American college basketball season

The 1981–82 Alcorn State Braves basketball team represented Alcorn State University during the 1981–82 NCAA Division I men's basketball season. The Braves, led by head coach Davey Whitney, played their home games at the Davey Whitney Complex and were members of the Southwestern Athletic Conference. They finished the season 22–8, 10–2 in SWAC. They won the SWAC tournament to receive an automatic bid to the NCAA tournament as a No. 11 seed in the Midwest region.

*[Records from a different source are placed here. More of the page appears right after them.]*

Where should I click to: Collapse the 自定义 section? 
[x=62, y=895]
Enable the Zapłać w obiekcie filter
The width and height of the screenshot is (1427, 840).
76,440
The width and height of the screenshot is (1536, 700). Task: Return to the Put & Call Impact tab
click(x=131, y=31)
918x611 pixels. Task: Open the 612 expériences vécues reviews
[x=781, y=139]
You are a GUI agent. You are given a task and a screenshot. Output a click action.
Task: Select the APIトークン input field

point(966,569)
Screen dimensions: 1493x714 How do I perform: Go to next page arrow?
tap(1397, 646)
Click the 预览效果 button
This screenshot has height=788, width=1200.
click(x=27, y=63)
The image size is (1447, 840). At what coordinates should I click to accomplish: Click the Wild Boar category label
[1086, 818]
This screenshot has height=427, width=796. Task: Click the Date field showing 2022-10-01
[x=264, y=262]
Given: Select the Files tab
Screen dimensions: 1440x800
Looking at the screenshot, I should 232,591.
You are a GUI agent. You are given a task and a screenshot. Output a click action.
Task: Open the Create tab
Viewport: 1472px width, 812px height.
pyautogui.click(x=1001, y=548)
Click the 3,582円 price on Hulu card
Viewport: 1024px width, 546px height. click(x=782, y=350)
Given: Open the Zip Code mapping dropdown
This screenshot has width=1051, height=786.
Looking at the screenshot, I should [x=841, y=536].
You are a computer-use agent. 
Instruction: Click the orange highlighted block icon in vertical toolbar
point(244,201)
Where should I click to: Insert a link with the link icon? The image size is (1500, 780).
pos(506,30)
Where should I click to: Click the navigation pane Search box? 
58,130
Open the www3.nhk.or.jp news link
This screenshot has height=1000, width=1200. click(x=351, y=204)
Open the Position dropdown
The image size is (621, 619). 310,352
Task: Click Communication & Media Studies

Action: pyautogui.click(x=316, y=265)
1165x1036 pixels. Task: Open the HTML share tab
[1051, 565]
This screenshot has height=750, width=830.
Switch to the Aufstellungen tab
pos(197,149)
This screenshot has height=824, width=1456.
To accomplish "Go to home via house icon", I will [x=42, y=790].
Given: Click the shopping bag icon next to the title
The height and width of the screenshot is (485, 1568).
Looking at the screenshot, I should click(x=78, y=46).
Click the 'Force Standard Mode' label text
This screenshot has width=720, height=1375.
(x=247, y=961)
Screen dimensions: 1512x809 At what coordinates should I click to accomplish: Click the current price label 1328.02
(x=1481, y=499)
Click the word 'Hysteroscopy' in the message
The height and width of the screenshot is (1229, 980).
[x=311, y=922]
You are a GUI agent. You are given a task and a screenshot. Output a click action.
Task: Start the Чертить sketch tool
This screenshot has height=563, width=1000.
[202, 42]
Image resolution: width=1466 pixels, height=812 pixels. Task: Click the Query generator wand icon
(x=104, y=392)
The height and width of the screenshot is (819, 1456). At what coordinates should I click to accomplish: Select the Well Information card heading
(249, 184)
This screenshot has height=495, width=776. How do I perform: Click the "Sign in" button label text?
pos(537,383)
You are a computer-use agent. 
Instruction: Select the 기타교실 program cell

The Braves fell in the first round to No. 6 seed Houston, 94–84.

==Schedule and results==

| Regular season |

| SWAC tournament |

| Date time, TV | Rank^{#} | Opponent^{#} | Result | Record | Site (attendance) city, state |
Regular season
| Dec 1, 1981* |  | at No. 16 Missouri | L 51–82 | 0–1 | Hearnes Center Columbia, Missouri |
| Mar 1, 1982* |  | at North Texas | L 77–83 | 19–7 | Super Pit Denton, Texas |
SWAC tournament
| Mar 4, 1982* |  | vs. Prairie View Quarterfinals | W 102–69 | 20–7 | F. G. Clark Center Baton Rouge, Louisiana |
| Mar 5, 1982* |  | vs. Texas Southern Semifinals | W 85–82 | 21–7 | F. G. Clark Center Baton Rouge, Louisiana |
| Mar 6, 1982* |  | vs. Jackson State Championship game | W 87–77 | 22–7 | F. G. Clark Center Baton Rouge, Louisiana |
NCAA tournament
| Mar 11, 1982* | (11 MW) | vs. (6 MW) Houston First round | L 84–94 | 22–8 | Mabee Center Tulsa, Oklahoma |
*Non-conference game. ^{#}Rankings from AP Poll. (#) Tournament seedings in parentheses. MW=Midwest. All times are in Central Time.